Please restate word for word all lines from the one containing "The height and width of the screenshot is (506, 922)." to the final line of the entries, and include no pictures.

□ □ □

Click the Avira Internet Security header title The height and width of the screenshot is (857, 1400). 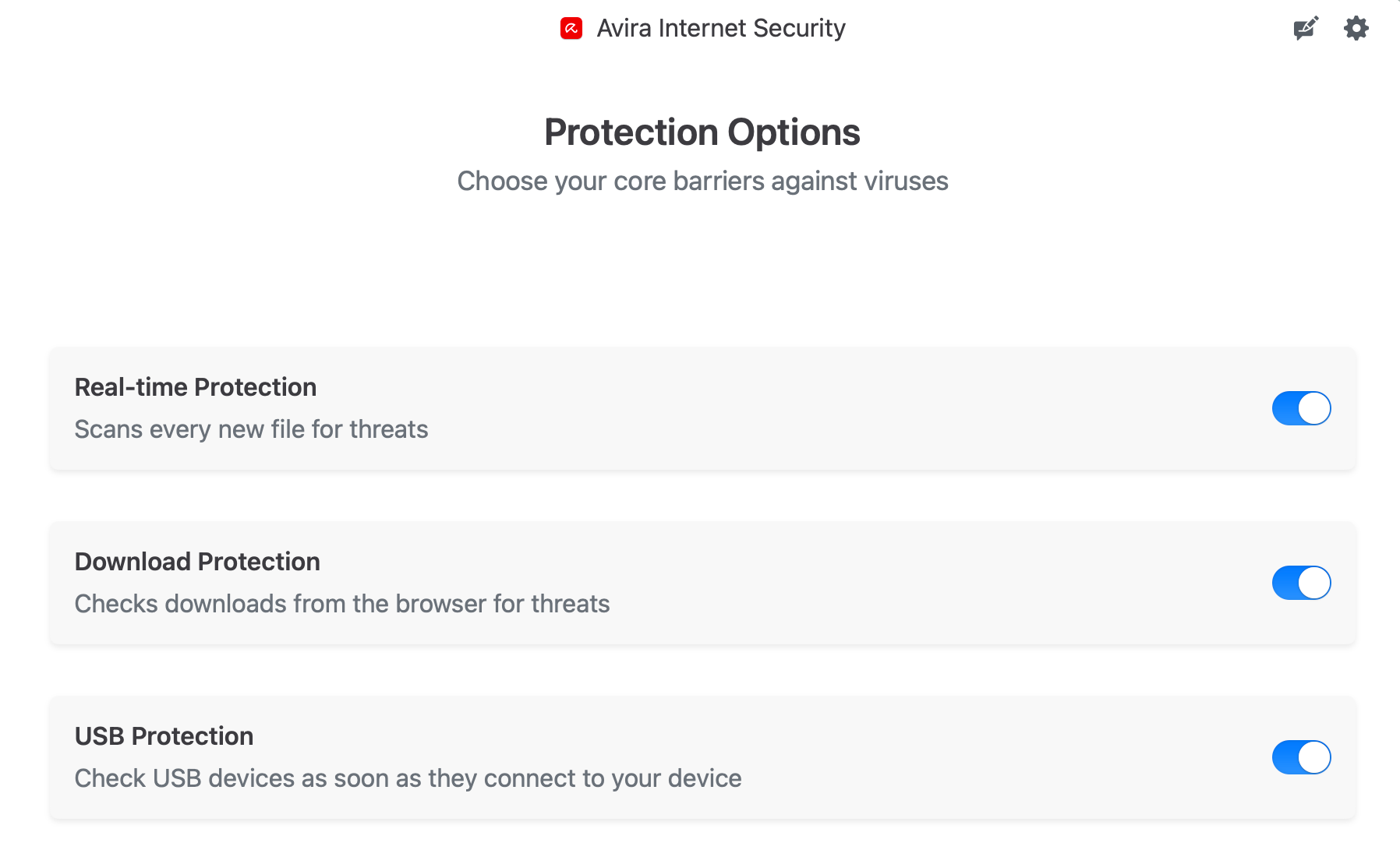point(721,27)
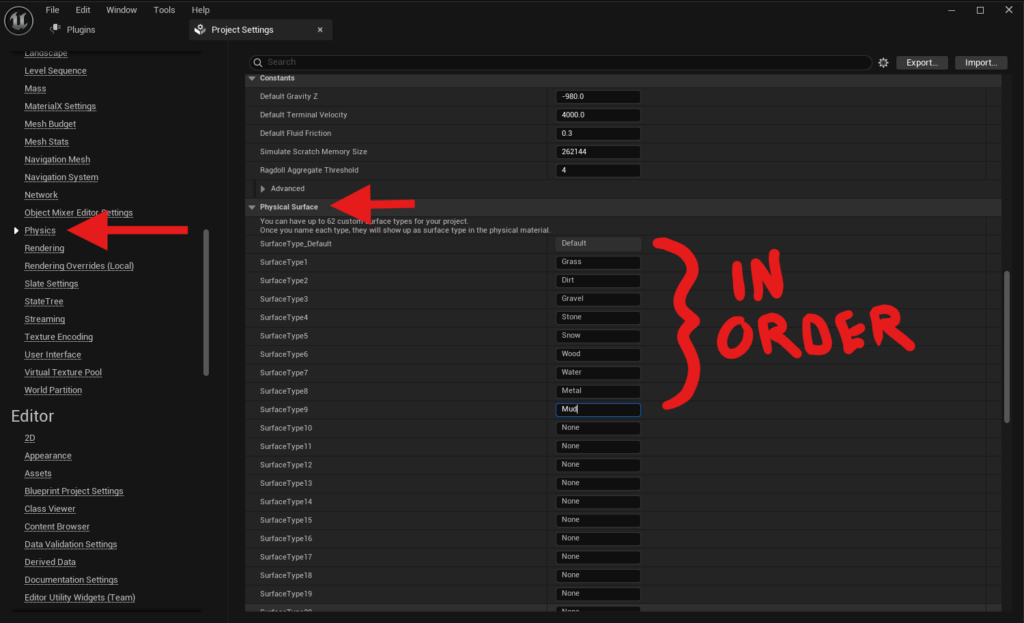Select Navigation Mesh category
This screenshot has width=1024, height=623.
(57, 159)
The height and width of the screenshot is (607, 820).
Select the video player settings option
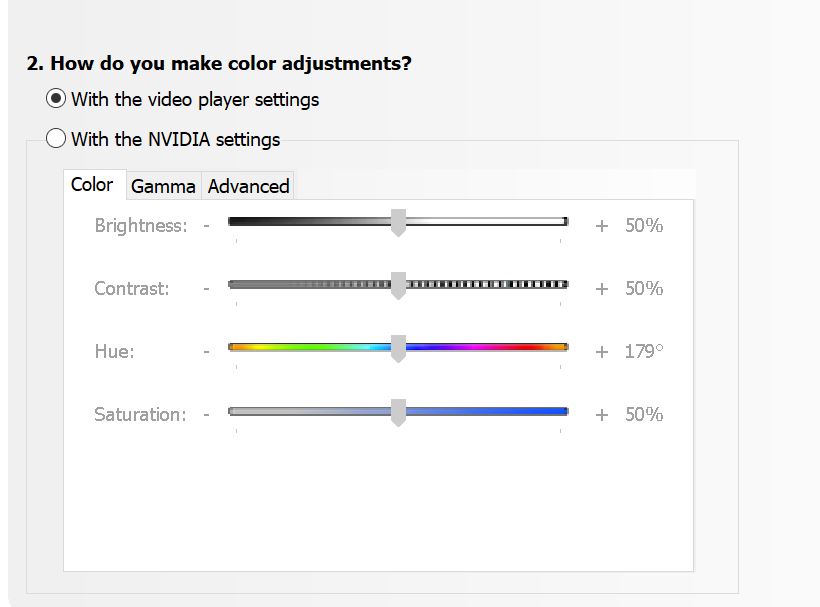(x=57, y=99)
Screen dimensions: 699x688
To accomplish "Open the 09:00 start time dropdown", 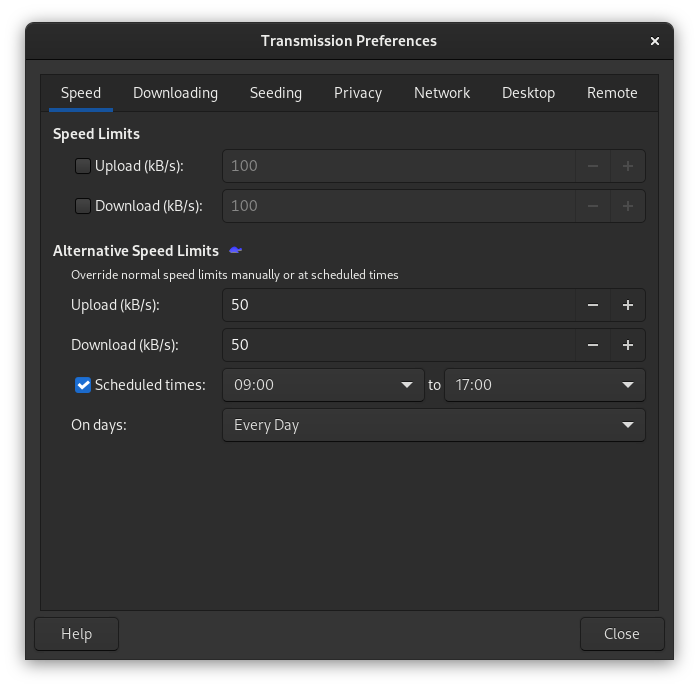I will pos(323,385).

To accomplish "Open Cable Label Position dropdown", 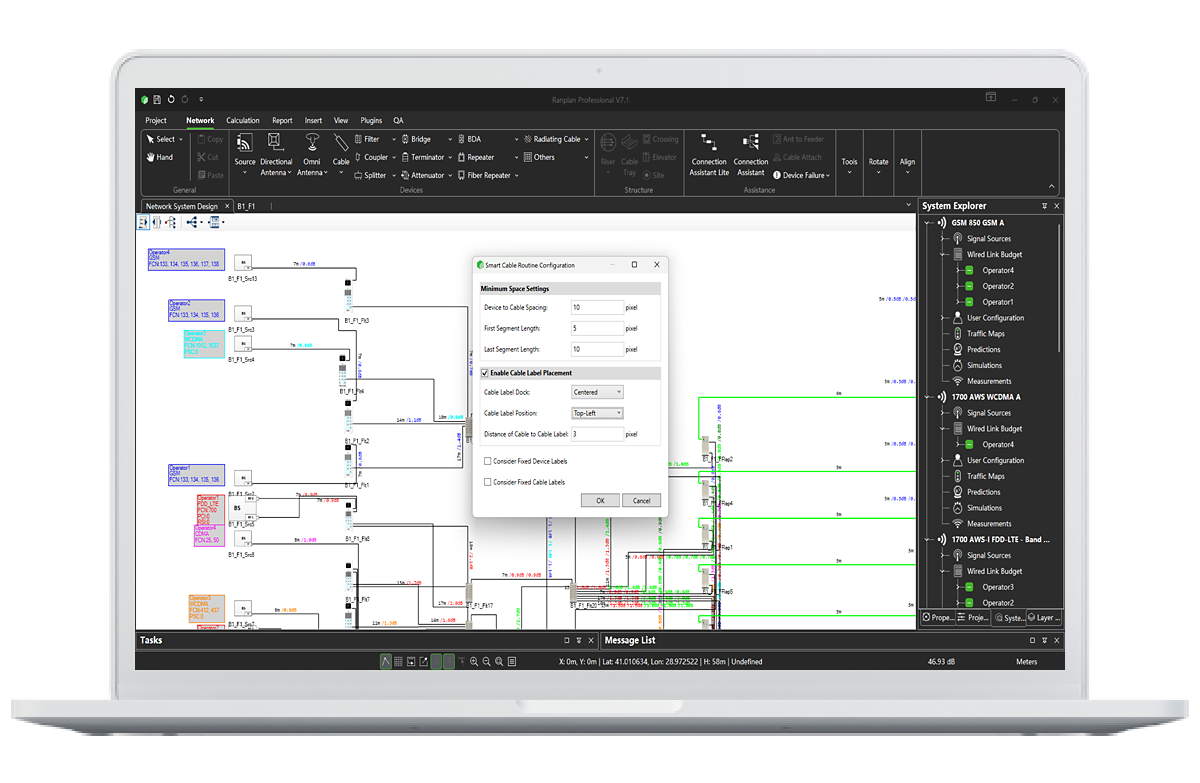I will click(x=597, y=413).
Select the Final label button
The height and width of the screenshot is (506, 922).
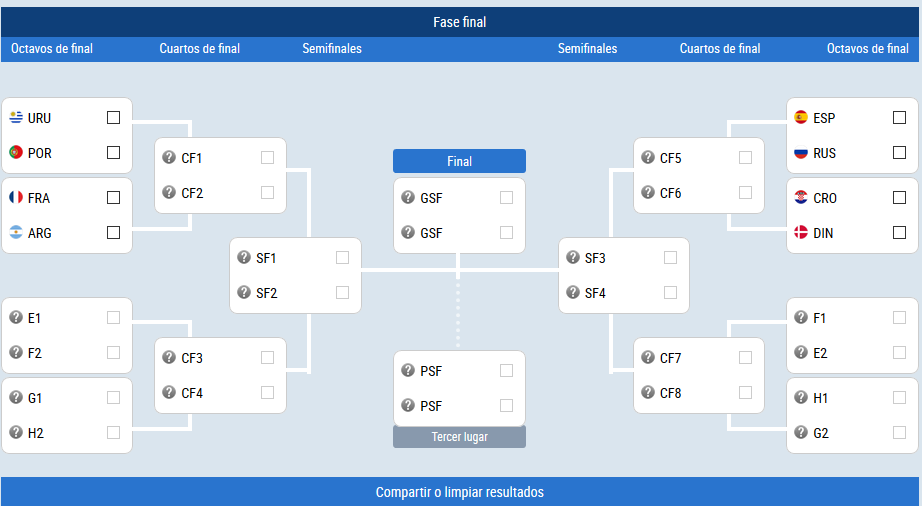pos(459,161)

□ □ □

• _Result_
The height and width of the screenshot is (506, 922).
pos(459,161)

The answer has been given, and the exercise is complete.